Using Brain Scans To Make Movies

MindSign Neuromarketing is helping develop a new kind of “neurocinema”.

MindSign Neuromarketing is helping develop a new kind of “neurocinema”. The company is using real-time brain scans to observe people’s reactions to on-screen activity, providing an inside look into what micro-details excites viewers the most.

Wired Explains:

The company uses the scanning technique to track blood flow to specific areas (especially the amygdalae, those darling little almonds of primal emotion) while a test subject watches a movie. Right now, the metrics are pretty crude, but in theory, studios could use fMRI to fine-tune a movie’s thrills, chills, and spills with clickwheel ease, keeping your brain perpetually at the redline. MindSign cofounder Philip Carlsen said in an NPR interview that he foresees a future where directors send their dailies (raw footage fresh from the set) to the MRI lab for optimization. “You can actually make your movie more activating,” he said, “based on subjects’ brains.”

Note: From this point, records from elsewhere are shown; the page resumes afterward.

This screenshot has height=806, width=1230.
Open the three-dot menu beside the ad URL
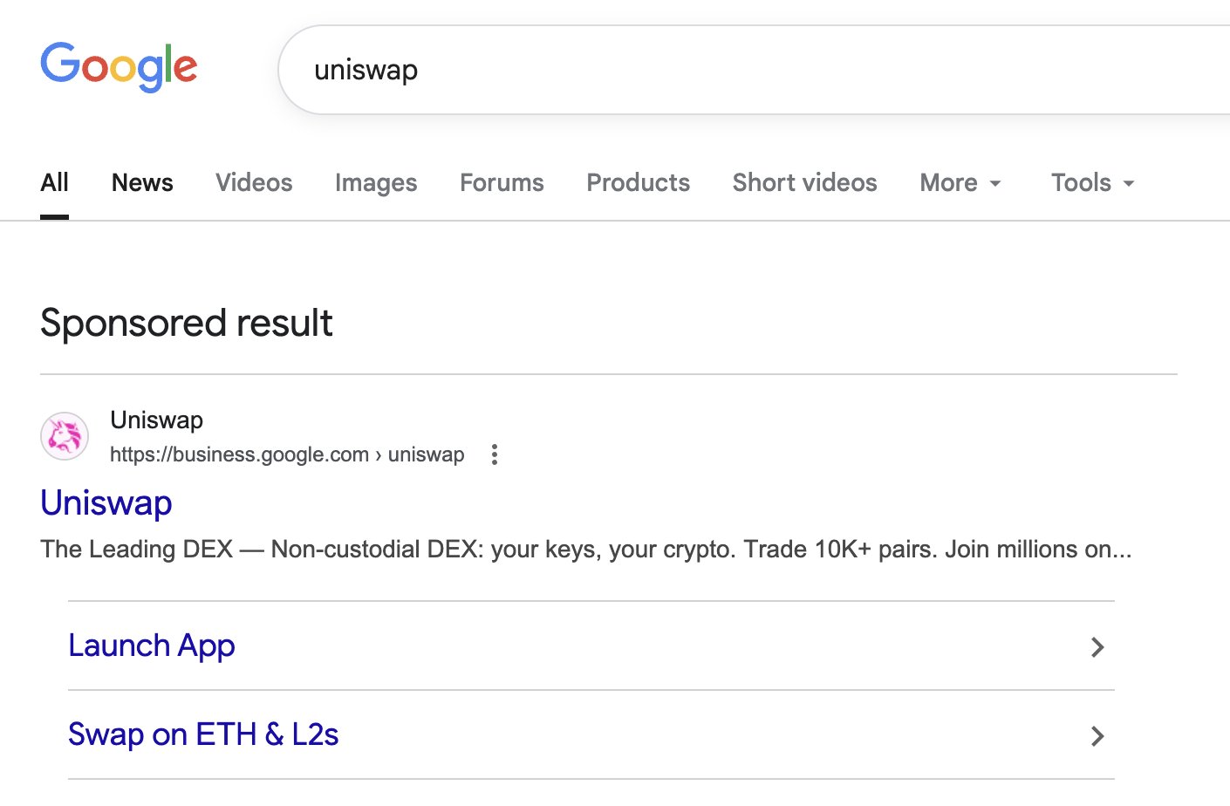pos(495,454)
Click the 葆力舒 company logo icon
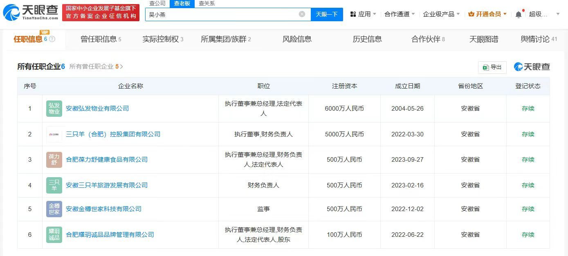This screenshot has width=568, height=256. [x=54, y=160]
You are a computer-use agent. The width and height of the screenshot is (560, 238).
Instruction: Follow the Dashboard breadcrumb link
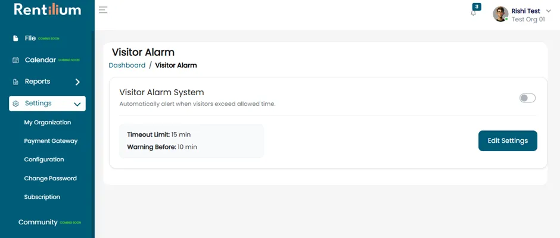point(127,65)
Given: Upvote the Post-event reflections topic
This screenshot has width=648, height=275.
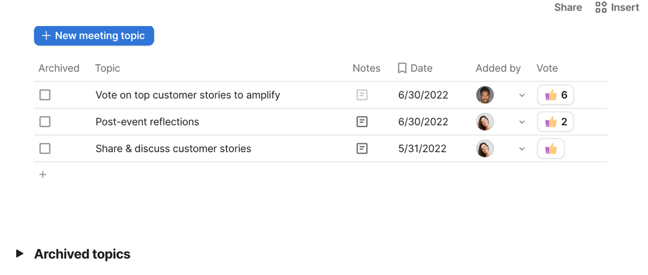Looking at the screenshot, I should click(x=555, y=122).
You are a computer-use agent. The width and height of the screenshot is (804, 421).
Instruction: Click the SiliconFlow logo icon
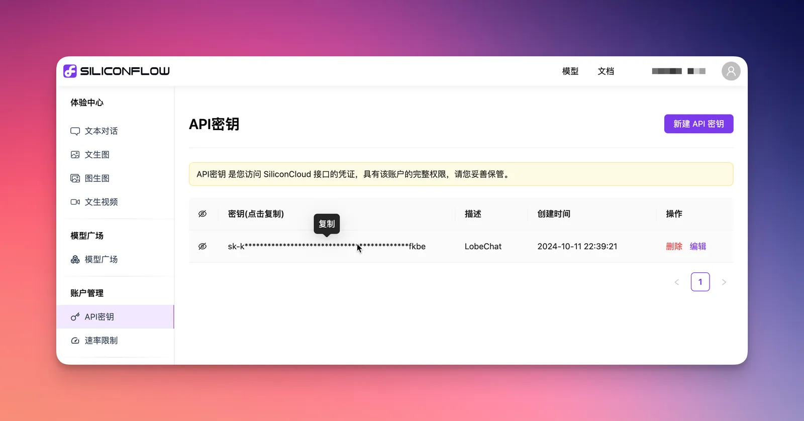coord(70,71)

MindSign has already helped advertisers dial in their commercials’ second-by-second noggin delight and has even assisted studios in refining movie trailers and TV spots: One of its “videographs,” mapped over a trailer for Pirates of the Caribbean: At World’s End, clearly shows viewers’ brains lighting up whenever a monkey appears onscreen. (Of course, if there’s one thing we don’t need a computer to tell us, it’s that monkeys are funny.) Now the company wants to replace that ancient analog heuristic, the dreaded focus group. Carlsen claims that focus group members not only misrepresent the likes and dislikes of the broader population — they can’t even articulate their own preferences. Often, they’ll tell a human researcher one thing while the fMRI reveals they’re feeling the opposite.